Diets under investigation

By admin
05 August 2014

A diet overhaul is no easy task - instead try small changes.

When most people decide they need to be healthier, they look to their diet first. Cutting out sweet treats and unhealthy snacks is usually the first port of call, especially with claims that sugar could be as detrimental to the health as tobacco. However, it’s been claimed that overhauling your diet isn’t as simple as cutting the white stuff from meal times entirely.

'Cutting all sugar from your diet would be very difficult to achieve'

Biochemist Leah Fitzsimmons was one of a group of professionals who investigated how healthy several diets actually are for the charity Sense About Science. The findings suggest that completely cutting sugar could have a terrible effect on health, not least because it features naturally in many healthy foods.

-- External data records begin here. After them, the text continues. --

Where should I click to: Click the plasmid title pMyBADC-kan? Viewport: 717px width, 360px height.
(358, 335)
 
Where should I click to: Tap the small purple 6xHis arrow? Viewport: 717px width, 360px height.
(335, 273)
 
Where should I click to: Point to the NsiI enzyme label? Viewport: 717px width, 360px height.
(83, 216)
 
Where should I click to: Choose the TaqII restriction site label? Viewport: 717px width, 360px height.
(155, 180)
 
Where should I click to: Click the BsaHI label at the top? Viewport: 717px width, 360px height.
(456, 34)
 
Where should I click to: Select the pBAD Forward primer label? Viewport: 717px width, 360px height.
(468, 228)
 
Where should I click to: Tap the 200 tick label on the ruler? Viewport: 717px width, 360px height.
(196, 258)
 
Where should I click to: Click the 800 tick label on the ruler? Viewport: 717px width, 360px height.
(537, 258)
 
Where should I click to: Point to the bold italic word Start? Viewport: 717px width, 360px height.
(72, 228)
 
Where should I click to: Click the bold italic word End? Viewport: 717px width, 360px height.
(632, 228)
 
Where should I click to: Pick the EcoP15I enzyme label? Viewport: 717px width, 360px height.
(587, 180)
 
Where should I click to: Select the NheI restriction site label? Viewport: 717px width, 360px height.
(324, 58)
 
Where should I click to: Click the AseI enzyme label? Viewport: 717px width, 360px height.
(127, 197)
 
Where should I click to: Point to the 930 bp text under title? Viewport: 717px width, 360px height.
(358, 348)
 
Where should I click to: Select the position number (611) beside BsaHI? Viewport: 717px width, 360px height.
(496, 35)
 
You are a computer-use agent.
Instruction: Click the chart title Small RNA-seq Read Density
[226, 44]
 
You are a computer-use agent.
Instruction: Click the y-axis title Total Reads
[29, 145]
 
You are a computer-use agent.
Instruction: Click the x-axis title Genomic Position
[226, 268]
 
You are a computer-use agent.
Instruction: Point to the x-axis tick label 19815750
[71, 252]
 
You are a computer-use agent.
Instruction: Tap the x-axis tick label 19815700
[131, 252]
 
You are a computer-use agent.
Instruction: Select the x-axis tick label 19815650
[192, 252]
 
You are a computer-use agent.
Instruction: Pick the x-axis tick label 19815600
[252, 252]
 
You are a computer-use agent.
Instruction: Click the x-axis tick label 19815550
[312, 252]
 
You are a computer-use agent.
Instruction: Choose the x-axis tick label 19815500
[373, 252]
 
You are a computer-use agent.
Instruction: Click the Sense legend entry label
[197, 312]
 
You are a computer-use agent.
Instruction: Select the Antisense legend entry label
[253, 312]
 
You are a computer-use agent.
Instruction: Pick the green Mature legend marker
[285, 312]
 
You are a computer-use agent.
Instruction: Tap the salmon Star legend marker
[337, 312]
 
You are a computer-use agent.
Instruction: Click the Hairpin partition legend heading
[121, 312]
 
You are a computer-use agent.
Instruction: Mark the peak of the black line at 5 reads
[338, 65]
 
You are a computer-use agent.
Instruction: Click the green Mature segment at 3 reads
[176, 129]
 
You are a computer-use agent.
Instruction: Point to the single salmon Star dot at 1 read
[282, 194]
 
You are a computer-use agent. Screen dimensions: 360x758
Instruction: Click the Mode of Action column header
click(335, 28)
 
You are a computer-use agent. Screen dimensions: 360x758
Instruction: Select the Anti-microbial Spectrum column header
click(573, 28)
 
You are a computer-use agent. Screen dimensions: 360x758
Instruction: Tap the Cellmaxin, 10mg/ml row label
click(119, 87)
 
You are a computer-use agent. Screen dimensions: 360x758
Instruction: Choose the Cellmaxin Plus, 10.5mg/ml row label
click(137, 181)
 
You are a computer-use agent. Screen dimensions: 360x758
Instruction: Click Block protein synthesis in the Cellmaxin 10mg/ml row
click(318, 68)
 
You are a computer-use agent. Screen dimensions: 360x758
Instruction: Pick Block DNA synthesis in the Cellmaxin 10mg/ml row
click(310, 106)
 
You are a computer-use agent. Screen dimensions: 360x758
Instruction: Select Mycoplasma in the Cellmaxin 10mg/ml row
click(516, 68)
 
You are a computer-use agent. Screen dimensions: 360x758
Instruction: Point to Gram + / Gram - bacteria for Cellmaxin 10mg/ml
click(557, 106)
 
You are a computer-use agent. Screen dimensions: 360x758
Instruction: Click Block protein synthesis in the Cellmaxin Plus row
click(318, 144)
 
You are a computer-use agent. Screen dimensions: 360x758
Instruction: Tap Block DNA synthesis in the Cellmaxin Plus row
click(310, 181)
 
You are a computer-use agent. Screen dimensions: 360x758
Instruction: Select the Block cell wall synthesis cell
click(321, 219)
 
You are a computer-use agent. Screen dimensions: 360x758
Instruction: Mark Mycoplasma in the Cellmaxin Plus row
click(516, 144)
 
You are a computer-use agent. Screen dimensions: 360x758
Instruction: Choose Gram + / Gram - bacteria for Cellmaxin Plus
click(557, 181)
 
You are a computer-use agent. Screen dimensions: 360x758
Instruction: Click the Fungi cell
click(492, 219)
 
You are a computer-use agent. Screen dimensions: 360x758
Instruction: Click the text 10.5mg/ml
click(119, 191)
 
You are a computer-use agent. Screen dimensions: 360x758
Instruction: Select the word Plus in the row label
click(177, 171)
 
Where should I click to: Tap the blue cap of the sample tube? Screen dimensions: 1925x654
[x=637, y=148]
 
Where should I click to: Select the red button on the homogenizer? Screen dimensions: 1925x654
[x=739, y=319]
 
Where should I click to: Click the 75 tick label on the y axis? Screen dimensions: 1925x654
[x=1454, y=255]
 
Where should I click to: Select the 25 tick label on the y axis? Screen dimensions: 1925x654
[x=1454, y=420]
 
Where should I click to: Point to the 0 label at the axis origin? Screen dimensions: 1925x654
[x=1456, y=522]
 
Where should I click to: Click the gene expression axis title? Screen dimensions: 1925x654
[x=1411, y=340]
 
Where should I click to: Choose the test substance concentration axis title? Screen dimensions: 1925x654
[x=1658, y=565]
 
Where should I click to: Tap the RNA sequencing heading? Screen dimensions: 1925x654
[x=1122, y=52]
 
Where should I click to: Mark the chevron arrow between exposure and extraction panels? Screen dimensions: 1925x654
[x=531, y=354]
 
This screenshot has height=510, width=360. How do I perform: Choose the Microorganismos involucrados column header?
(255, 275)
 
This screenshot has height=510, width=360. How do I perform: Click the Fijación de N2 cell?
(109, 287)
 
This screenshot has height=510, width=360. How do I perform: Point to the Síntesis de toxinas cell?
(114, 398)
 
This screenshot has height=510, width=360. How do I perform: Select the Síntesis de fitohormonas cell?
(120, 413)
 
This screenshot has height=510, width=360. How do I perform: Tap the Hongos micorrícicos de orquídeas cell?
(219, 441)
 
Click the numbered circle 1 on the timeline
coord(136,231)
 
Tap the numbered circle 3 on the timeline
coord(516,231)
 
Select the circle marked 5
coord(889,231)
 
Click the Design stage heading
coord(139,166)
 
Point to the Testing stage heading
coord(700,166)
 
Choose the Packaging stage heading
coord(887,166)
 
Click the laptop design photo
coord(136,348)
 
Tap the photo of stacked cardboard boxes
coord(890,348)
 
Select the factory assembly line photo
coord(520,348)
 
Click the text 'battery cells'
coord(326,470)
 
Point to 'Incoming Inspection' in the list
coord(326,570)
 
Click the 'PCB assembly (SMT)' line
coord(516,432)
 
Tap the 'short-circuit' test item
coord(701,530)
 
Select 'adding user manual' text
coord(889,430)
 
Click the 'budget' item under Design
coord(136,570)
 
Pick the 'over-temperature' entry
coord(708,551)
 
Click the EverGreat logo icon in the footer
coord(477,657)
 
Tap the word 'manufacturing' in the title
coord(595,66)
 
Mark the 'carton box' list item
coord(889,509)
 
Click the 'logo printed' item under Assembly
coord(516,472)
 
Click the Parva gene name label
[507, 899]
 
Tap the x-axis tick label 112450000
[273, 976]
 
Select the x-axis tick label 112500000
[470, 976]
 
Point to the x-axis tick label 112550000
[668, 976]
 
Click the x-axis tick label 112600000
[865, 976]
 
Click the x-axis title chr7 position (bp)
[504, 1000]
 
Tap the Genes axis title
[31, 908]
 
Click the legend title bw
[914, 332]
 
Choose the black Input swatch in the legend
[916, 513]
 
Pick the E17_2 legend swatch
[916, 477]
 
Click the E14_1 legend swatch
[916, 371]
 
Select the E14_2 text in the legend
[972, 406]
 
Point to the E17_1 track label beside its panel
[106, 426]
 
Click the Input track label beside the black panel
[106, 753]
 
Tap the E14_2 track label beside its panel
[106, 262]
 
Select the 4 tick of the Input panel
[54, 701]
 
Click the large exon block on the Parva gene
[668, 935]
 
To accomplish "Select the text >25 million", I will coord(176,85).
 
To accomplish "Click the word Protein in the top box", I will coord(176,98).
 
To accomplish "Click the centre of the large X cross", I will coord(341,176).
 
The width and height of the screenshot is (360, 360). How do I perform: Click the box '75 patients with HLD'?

“Cutting all sugar from your diet would be very difficult to achieve,” she said, according to MailOnline. “Fruits, vegetables, dairy products and dairy replacements, eggs, alcohol and nuts all contain sugar, which would leave you with little other than meat and fats to eat – definitely not very healthy.”

Dieticians were also involved in studying the five ways of eating, with the study also pouring scorn on the Caveman diet. This was of eating claims that we should return to how our ancestors used to feast, so munching berries, lean meat and vegetables but steering clear or dairy and cereals amongst other things.

“While it is true that fluffy white loaves of sandwich bread won’t have been known to our hunter-gatherer ancestors, if you are worried about a healthy diet, have lentil soup, but skip the Mars bar,” archaeologist Erika Nitsch said.

Other diets which were found lacking included ones which see people substitute food for drinks, as it was claimed that it can lead people to stop getting any enjoyment from sustenance and become depressed. Eating plans which claim to target certain areas by changing hormone levels were also questioned, as was the new clay diet craze. That sees people ingesting clay each day as they think it helps them detox, but it’s not been proven to have that effect.

“People actually introduce malnutrition through overly restrictive diets… and they lose heart following unsustainable diets,” Sense About Science said in a statement.